The reputational blast radius of a company carrying a Department of Defense supply-chain risk designation goes far beyond the Pentagon’s own procurement choices. Federal agencies, enterprise buyers with ties to the government, and defense contractors all begin reevaluating their exposure. For a project near the government, one partner has already moved from Claude to a rival model. The true financial harm arises when that type of covert defection is multiplied over a sufficient number of contracts. Prior to the designation, Anthropic’s public sector ARR had increased fourfold in recent months. The growth has now been suspended.
There is genuine uncertainty about the outcome, which is reflected in the way the legal picture is divided. While the case is pending, federal agencies outside of direct defense contracts may continue to use Claude thanks to a preliminary injunction issued by a federal judge that temporarily blocked the Pentagon ban.
In the same hearing where she questioned whether the government was attempting to cripple Anthropic, Judge Lin hinted that the designation might be retaliation for the company’s public advocacy on AI safety. This would raise First Amendment issues that significantly complicate the government’s position. However, the D.C. Circuit Court of Appeals refused to grant a stay, so defense contractors and Pentagon-adjacent procurement are still subject to the blacklist. With no clear winner, the case moves on to oral arguments in May.

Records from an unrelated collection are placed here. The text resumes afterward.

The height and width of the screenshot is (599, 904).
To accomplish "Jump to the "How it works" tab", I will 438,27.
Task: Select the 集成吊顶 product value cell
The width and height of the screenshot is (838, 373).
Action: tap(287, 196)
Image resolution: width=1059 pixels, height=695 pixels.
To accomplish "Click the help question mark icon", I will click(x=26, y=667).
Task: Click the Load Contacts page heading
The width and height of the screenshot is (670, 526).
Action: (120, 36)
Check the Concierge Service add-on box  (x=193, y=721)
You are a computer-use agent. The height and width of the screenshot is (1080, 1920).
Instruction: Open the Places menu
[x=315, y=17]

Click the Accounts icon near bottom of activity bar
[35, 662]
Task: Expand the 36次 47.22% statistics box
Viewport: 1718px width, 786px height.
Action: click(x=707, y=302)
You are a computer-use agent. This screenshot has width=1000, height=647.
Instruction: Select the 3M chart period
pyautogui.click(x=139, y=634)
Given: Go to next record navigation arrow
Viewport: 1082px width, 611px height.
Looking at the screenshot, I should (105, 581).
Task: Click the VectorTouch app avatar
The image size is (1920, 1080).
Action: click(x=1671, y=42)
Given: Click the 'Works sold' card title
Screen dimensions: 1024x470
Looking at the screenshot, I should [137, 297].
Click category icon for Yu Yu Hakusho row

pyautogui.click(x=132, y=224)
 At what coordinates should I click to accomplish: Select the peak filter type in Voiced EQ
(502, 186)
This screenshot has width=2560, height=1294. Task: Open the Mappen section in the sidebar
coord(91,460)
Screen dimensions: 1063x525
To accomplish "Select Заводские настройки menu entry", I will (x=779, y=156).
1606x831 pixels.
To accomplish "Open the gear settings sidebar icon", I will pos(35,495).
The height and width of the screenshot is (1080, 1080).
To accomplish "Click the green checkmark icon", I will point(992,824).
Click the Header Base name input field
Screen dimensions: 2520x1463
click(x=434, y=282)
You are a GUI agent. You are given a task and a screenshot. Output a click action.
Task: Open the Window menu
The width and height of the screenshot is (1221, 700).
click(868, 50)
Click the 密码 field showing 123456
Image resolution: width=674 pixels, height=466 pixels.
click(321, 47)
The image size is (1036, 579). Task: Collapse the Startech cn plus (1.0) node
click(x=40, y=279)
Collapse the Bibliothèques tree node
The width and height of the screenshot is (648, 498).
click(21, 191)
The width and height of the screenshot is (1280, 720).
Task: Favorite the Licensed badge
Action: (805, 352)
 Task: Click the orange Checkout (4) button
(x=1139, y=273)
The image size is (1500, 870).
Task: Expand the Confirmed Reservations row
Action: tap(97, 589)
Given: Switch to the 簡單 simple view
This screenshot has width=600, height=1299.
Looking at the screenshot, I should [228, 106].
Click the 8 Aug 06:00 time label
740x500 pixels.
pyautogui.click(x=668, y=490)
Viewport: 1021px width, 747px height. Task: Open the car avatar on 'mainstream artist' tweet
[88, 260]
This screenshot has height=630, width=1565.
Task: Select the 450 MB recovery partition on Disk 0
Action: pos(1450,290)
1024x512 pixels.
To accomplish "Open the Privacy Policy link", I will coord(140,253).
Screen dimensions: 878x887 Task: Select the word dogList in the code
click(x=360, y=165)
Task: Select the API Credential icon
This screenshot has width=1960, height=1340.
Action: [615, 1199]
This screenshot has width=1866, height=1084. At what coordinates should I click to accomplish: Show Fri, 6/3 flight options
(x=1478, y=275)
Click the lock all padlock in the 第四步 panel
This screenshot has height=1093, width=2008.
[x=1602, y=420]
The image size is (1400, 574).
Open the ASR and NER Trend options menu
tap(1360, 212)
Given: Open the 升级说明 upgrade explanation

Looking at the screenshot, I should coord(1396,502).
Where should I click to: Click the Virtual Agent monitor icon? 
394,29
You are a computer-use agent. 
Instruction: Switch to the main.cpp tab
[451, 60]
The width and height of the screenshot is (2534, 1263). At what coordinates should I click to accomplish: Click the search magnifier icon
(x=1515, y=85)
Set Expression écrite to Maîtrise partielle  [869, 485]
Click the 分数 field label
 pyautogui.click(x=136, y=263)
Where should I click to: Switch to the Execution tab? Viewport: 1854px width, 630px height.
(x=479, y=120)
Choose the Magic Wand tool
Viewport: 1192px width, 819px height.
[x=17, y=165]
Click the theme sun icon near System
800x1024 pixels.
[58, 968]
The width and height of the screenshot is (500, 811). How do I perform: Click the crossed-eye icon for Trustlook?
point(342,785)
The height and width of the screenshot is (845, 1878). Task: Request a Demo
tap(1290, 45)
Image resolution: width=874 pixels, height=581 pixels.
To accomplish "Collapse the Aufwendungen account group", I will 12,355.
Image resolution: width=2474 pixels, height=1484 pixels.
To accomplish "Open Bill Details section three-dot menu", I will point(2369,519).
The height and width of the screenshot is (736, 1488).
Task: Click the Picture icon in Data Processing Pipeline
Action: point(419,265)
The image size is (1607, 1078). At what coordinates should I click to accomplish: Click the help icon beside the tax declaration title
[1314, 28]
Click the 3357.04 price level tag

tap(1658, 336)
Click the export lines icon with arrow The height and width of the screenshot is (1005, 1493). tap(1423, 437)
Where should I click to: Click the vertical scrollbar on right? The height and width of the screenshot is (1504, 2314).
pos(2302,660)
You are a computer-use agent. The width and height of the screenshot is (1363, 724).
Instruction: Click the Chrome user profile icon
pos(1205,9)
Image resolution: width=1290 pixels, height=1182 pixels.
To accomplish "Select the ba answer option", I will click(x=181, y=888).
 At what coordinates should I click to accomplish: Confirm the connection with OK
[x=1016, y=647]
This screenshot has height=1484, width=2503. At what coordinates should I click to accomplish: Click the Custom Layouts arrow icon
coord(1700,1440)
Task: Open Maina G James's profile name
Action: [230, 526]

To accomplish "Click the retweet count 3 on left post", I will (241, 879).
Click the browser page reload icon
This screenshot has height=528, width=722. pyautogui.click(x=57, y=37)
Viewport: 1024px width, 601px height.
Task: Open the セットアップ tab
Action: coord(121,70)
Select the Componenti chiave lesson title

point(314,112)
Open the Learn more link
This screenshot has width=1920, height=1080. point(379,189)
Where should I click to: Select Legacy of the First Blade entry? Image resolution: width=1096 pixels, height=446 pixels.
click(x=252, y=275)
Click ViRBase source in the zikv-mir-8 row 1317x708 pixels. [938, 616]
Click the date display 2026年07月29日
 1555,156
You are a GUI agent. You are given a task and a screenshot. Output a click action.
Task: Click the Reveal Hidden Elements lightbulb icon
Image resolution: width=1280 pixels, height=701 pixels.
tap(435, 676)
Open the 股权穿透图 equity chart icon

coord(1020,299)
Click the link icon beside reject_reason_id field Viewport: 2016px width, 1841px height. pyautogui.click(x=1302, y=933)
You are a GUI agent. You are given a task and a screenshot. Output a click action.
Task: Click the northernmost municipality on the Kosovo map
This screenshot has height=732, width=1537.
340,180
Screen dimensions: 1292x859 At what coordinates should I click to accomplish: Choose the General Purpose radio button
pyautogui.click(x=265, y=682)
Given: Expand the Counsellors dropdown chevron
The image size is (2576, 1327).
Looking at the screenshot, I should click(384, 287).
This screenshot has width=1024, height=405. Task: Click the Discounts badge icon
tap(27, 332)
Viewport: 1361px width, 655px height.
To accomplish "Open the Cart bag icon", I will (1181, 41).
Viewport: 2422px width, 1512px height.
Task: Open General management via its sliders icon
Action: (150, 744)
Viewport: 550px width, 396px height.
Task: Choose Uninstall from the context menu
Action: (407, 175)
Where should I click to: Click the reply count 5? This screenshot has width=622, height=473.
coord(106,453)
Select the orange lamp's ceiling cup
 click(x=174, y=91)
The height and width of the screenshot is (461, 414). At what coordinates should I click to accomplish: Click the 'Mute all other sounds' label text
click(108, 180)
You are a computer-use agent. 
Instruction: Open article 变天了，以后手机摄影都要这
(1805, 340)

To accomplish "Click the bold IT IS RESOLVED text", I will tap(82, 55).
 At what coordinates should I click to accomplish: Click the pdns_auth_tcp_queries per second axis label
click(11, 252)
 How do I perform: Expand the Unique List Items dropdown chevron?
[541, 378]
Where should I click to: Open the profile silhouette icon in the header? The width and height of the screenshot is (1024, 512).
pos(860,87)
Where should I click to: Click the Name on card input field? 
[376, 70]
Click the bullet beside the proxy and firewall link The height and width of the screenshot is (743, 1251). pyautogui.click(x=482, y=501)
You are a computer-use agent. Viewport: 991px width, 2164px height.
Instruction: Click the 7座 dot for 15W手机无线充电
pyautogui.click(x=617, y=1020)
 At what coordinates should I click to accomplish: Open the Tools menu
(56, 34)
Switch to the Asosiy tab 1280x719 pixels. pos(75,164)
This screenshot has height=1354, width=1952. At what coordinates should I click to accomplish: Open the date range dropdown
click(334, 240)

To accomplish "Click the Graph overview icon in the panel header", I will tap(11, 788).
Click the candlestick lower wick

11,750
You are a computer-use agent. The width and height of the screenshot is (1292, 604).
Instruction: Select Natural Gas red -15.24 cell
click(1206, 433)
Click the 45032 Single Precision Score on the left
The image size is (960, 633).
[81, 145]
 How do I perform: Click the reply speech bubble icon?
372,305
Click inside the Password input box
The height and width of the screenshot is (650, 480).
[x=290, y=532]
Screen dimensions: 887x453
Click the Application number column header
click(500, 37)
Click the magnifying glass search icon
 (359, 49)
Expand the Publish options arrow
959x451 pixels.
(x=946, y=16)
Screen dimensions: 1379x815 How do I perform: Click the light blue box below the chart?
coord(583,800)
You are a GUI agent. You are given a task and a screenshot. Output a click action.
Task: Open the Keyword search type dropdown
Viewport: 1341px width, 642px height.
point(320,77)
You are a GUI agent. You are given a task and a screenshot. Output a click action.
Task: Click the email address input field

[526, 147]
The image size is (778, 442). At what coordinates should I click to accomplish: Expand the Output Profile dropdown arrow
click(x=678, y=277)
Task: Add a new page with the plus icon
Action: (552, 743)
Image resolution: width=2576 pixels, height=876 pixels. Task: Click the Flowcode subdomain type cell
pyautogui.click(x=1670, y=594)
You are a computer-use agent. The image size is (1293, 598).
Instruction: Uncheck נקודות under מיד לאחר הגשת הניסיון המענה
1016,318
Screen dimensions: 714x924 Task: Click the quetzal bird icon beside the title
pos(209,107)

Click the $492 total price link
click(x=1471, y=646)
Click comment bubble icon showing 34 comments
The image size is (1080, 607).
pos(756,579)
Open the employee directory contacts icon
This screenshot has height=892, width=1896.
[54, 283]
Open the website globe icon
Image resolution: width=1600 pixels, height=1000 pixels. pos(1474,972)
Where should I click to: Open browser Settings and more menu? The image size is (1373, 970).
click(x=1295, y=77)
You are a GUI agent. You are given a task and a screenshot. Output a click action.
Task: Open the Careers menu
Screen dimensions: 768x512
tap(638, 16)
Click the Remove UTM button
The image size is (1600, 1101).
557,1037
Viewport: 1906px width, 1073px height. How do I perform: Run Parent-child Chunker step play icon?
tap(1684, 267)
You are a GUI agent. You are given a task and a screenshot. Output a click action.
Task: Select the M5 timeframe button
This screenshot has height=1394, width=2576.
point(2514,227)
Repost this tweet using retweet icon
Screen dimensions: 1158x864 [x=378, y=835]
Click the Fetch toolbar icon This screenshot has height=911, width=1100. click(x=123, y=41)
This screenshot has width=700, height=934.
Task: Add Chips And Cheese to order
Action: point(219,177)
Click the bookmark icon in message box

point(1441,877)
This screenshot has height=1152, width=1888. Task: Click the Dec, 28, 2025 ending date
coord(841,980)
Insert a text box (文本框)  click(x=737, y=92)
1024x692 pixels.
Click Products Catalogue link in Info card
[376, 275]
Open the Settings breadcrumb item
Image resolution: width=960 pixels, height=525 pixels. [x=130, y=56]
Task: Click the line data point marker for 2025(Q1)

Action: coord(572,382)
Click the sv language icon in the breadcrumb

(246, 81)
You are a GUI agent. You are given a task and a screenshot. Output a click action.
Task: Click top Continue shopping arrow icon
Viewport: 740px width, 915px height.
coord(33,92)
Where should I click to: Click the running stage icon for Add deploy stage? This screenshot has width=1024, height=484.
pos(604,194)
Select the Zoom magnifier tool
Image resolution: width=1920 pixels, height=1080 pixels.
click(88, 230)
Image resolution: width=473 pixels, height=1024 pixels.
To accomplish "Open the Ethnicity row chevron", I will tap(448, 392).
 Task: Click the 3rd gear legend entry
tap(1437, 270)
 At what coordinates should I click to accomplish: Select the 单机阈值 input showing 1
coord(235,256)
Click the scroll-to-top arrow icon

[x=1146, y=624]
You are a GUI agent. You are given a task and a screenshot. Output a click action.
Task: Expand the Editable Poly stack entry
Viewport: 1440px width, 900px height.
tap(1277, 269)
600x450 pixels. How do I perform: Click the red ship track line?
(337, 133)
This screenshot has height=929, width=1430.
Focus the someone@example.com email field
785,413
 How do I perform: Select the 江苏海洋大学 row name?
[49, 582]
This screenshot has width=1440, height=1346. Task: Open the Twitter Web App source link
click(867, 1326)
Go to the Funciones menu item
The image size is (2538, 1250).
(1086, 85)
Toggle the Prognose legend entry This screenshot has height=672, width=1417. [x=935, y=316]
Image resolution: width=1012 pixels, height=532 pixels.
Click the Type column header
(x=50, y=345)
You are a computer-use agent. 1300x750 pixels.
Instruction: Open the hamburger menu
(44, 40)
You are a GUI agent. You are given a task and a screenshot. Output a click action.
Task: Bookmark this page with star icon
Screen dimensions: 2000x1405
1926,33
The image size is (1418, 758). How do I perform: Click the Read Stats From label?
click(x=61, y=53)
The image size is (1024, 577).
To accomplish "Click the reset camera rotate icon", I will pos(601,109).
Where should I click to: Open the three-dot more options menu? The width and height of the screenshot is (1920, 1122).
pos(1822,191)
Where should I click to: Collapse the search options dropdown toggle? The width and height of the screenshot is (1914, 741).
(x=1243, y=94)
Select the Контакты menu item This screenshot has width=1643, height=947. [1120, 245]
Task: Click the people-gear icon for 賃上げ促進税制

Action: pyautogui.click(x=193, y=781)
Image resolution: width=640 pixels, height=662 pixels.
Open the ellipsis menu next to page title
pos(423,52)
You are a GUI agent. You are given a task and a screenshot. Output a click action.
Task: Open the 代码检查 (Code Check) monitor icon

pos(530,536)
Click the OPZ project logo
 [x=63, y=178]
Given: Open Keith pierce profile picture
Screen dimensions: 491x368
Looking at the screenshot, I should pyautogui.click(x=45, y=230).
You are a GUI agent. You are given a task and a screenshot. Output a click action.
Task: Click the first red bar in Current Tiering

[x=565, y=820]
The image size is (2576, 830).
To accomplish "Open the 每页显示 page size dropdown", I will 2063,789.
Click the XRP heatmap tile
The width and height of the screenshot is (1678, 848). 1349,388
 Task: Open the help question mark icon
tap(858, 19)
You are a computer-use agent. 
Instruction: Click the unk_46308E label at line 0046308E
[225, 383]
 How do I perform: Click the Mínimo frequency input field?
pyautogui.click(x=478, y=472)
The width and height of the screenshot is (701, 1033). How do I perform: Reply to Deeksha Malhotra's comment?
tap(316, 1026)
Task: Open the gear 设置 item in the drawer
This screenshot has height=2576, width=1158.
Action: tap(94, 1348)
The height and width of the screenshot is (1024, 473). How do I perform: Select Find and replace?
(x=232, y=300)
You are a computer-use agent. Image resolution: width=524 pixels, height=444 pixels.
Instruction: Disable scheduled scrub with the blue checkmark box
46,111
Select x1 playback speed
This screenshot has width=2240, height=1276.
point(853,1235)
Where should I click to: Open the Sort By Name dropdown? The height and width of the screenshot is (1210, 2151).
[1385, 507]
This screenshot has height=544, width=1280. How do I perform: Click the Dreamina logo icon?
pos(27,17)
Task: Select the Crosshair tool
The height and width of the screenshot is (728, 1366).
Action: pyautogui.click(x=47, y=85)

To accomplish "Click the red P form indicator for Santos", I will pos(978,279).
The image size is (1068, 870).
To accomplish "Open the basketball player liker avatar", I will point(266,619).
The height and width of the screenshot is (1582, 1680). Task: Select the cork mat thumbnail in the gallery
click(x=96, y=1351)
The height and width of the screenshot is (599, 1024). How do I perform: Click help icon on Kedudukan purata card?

It is more difficult to ignore the wider ramifications for the AI sector than the result of a particular case. A supply-chain risk designation is a tool designed to address threats from foreign adversaries, not domestic firms with safety policies. This is the first time a major U.S. technology company has received one. The precedent is unsettling if the government’s stance is upheld: AI firms that continue to impose usage restrictions on their models may be excluded from federal work without the procedural protections that typically come with suspension or debarment. Every other AI company selling to the government would receive a fairly obvious implicit message. After seeing the results, other AI companies will adjust their own contract negotiations.
This narrative is further complicated by Microsoft’s growing partnership with Anthropic. Microsoft has been actively incorporating Claude into its Foundry enterprise stack, and Azure is currently the only cloud platform that offers both Claude and GPT frontier models. Because of this, Anthropic is no longer just an independent AI firm defending a single government contract. The government’s attempt to freeze it out has indirect effects on Microsoft’s positioning as well as the larger cloud AI ecosystem because it is a company that is integrated into the infrastructure of large enterprise AI deployment. Tracing the supply chain forward makes it difficult to ignore how what initially appears to be a targeted procurement dispute begins to resemble something more significant.
As this develops, there’s a sense that the case has brought to light a tension that has always existed but is rarely this apparent: the discrepancy between how AI companies discuss safety as a value and what happens when the world’s most influential customer requests that they put that value aside. Anthropic declined. In response, the government used the most powerful commercial tool at its disposal. Anthropic’s revenue forecasts and the conditions on which all American AI companies bargain with the federal government in the future will be influenced by the courts’ final determination that the response was reasonable, legal, and not retaliatory.